Computational approaches have been used in order to derive genetic interactions from dynamical mathematical models or by using machine learning approaches. One of the earliest attempts to characterize the genetic networks of the genes involved in metabolism was done using flux balance analysis framework applied to a genome-wide reconstruction of yeast metabolic network32. In this work, the quantitative epistatic measure was introduced to characterize the genetic interactions as a difference between the observed effect of a double mutant and the multiplicative model prediction from the effect of two single mutation effects. It was noted that the distribution of the epistatic measure is tri-modal and that the interactions between functional modules have a tendency for monochromaticity, i.e., having the same dominant sign for between-module interactions. In a recent paper, a similar approach was applied to characterize genetic interactions with respect to multiple metabolism-related phenotypes33.
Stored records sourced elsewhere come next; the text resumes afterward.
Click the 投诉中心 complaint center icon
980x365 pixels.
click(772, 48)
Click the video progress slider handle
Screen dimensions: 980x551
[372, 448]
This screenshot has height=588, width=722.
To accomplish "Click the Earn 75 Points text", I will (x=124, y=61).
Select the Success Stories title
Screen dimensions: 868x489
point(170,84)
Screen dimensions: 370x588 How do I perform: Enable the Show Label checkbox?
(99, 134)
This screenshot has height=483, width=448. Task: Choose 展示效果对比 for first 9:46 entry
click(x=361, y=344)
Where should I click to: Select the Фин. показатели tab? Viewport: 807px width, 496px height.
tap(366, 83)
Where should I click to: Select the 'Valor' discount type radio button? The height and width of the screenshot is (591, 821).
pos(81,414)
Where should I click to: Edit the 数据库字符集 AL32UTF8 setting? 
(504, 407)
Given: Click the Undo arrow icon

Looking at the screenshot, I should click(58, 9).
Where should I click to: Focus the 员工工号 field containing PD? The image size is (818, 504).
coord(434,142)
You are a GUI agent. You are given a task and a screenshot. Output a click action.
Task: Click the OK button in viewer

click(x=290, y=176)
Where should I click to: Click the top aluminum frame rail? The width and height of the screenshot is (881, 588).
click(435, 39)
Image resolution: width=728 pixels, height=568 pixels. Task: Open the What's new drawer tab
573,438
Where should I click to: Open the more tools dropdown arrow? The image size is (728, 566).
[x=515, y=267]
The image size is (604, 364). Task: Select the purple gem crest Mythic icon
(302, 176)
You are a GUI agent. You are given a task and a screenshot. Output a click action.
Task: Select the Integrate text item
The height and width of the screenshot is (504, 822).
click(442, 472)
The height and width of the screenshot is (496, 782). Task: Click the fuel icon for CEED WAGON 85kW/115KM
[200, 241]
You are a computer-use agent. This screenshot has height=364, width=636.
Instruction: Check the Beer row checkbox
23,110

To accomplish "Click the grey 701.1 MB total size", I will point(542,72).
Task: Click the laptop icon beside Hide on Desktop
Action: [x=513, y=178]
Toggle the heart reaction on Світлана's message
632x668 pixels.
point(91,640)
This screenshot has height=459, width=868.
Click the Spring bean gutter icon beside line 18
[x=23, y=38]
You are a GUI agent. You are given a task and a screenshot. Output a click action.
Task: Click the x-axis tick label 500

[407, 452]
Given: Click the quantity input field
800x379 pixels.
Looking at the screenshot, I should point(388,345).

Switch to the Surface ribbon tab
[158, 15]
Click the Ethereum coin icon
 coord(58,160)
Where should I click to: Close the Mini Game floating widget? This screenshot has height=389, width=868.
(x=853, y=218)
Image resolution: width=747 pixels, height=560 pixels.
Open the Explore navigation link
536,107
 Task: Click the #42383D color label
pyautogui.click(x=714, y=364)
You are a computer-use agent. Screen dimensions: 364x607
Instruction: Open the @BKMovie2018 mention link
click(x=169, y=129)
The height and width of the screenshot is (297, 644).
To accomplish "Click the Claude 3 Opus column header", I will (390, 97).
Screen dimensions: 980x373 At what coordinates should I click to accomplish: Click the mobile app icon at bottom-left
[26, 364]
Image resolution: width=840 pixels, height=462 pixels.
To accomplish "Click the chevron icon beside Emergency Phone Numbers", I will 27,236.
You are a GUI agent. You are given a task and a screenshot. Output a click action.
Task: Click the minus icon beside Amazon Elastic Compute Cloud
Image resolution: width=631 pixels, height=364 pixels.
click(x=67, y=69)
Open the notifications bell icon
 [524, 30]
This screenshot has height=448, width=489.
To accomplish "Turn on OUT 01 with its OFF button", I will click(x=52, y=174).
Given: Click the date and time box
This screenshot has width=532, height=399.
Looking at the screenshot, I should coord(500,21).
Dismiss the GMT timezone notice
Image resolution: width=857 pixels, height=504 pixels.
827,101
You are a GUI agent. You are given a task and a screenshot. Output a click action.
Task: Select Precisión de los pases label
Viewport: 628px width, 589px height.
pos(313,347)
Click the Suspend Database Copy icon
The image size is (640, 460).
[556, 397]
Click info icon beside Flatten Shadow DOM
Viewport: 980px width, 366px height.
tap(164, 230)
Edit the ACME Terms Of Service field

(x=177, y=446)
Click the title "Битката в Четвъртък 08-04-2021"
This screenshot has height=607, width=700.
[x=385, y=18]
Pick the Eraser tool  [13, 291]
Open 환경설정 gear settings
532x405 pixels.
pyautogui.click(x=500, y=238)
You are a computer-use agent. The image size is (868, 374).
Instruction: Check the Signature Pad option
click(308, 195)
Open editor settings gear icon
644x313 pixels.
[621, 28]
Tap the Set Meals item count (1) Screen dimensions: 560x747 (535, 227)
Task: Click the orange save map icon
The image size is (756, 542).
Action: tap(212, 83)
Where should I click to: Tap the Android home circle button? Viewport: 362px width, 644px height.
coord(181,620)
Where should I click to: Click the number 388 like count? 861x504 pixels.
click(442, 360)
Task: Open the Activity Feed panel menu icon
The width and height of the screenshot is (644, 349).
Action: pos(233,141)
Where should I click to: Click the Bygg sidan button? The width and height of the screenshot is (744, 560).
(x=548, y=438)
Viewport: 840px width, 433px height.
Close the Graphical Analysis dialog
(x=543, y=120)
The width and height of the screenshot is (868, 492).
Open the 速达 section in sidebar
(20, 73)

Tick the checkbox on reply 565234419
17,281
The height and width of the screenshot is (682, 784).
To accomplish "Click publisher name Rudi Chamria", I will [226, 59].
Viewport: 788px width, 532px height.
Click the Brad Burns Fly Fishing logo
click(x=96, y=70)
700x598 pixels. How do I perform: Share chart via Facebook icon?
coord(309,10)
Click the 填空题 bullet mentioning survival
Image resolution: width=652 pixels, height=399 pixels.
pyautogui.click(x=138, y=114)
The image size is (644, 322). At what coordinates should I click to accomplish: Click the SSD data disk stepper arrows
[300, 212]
There have been many attempts to apply machine learning approach for predicting genetic interactions from a subset of known interactions5,35. For instance, in yeast, the structure of physical interaction networks was combined with coexpression networks; data on protein classification was used for predicting genetic interactions40. In worm, identical anatomical expression and microarray co-expression, phenotype proximity, Gene Ontology annotation and presence of interlogs were the parameters used for fitting the logistic regression in order to score genetic interactions42. Decision tree-based approaches trained on the structure of protein-protein interaction and co-expression networks in both yeast and worm were also used9. Short polypeptide cluster detection was utilized to predict synthetic lethal interactions between genes in yeast41. Still in yeast, evolutionary approaches and the notion of functional asymmetry allowed prediction of negative genetic interactions between protein complex components24. There are very few examples of computational predictions of genetic interactions in human, one of them used gene expression analysis to predict synthetic lethal partners of TP53 gene39. The main problem of most of machine learning approaches is the absence of bona fide negative example (absence of interaction) set for training, which is usually needed for a successful application of automated classification methods5. Nevertheless, it was shown that machine learning methods are able to predict genetic interactions significantly better than random choice of a gene pair.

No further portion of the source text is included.